Activity: Starting at the line that contains "Task: Click the 128w timestamp under caption", restate each line word for word through the final line of the data, keeping both ends.

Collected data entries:

== == ==

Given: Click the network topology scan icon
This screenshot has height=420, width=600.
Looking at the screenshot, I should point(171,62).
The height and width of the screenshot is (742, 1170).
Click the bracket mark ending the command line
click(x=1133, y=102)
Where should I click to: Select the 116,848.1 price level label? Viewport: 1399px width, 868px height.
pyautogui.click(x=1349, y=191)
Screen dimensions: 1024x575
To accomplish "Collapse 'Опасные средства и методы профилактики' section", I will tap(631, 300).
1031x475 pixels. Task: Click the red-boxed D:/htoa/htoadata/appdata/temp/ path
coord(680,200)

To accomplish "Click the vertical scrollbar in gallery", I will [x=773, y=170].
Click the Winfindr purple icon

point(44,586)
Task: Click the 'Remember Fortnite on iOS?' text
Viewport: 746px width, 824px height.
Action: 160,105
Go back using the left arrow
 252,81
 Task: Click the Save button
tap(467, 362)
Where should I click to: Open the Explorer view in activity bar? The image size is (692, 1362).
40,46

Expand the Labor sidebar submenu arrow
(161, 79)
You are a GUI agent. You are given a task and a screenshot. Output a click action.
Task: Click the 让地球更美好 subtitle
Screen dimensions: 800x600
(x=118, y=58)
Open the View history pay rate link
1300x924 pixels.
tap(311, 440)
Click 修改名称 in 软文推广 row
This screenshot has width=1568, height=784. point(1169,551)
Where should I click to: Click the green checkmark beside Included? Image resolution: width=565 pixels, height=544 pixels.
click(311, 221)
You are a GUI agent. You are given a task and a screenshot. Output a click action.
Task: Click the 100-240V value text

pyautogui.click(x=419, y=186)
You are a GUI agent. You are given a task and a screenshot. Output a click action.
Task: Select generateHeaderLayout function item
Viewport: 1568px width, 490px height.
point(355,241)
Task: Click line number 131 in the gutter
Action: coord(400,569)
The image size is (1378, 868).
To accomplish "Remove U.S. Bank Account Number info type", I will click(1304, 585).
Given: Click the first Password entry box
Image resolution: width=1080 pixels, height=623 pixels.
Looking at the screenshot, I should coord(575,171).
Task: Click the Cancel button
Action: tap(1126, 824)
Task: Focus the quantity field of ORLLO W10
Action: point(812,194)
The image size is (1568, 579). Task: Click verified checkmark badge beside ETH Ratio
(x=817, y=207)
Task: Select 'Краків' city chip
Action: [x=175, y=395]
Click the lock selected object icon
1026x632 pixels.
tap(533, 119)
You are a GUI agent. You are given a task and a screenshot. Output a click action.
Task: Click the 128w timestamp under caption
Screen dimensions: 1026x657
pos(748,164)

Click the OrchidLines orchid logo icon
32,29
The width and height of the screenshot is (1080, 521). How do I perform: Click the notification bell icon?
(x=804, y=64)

== == ==

Written response:
Task: Click the 128w timestamp under caption
Screen dimensions: 1026x657
pos(748,164)

Click the OrchidLines orchid logo icon
32,29
The width and height of the screenshot is (1080, 521). How do I perform: Click the notification bell icon?
(x=804, y=64)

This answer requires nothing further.